╭──

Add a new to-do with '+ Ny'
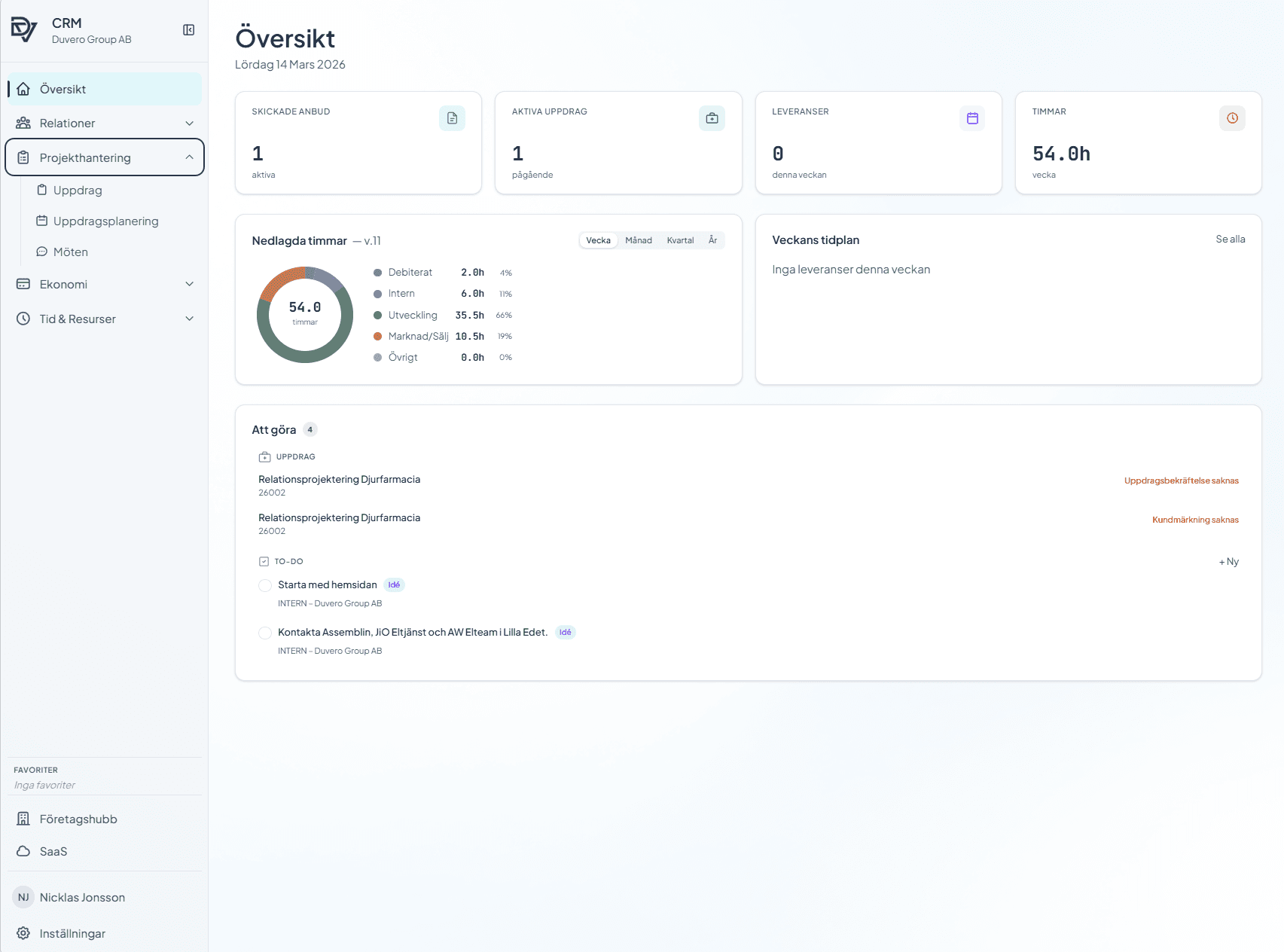 point(1228,561)
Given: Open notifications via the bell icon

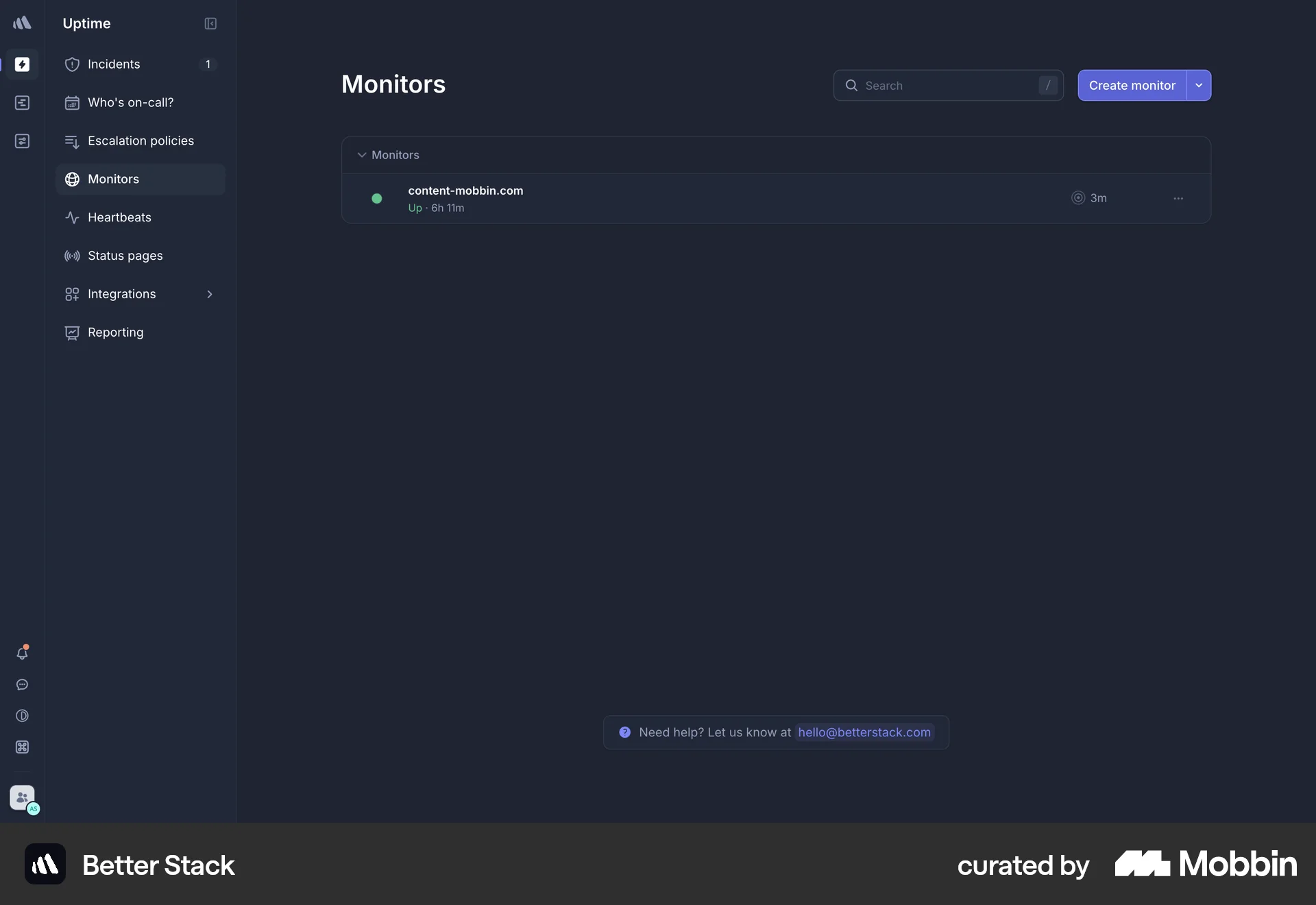Looking at the screenshot, I should point(23,653).
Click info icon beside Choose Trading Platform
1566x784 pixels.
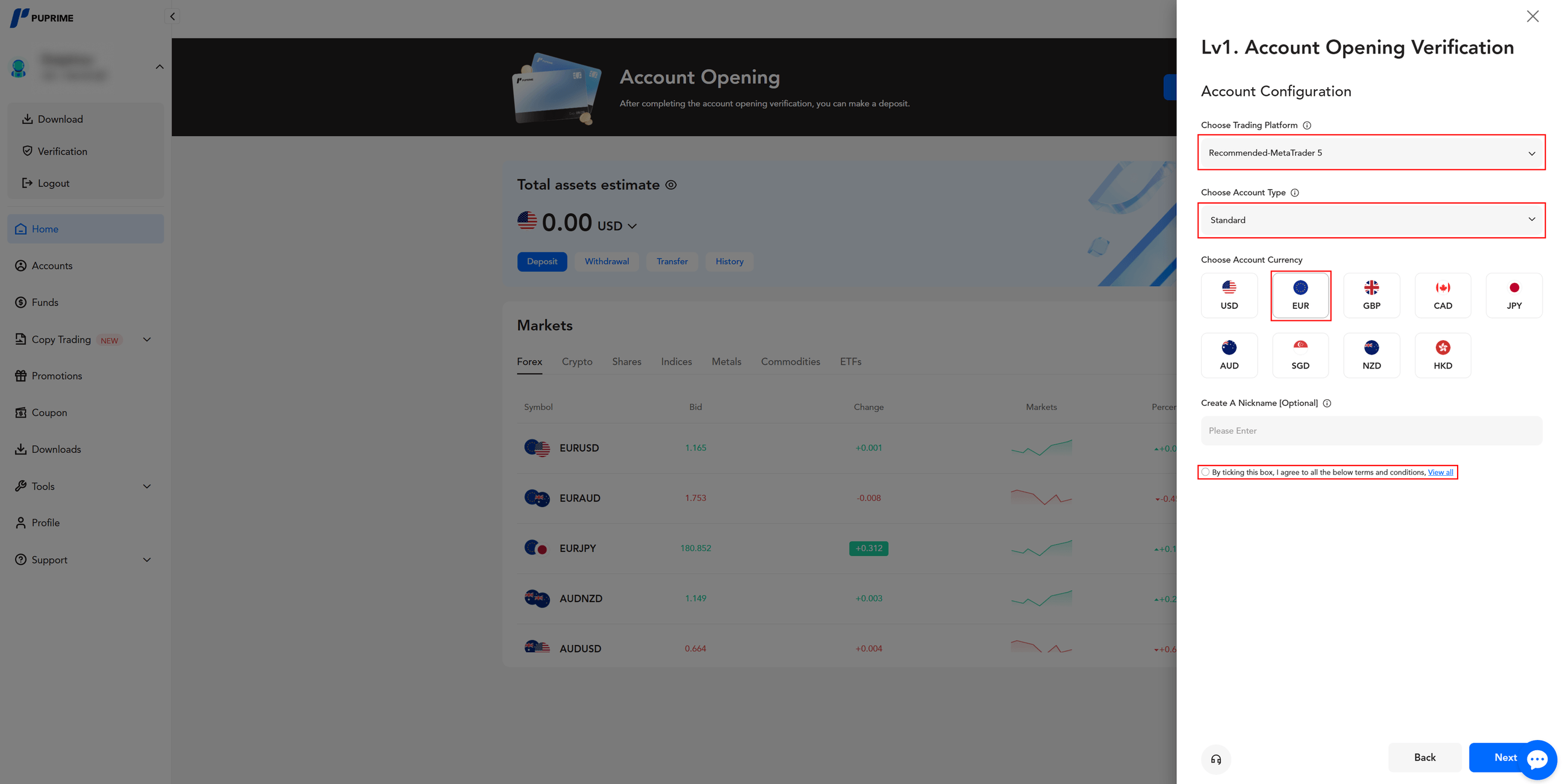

╰──

Exercise aim: Although the records contain pictures, return only their text, exactly as written.

Output of the exercise:
Add a new to-do with '+ Ny'
 point(1228,561)
Given: Open notifications via the bell icon

Looking at the screenshot, I should point(23,653).
Click info icon beside Choose Trading Platform
1566x784 pixels.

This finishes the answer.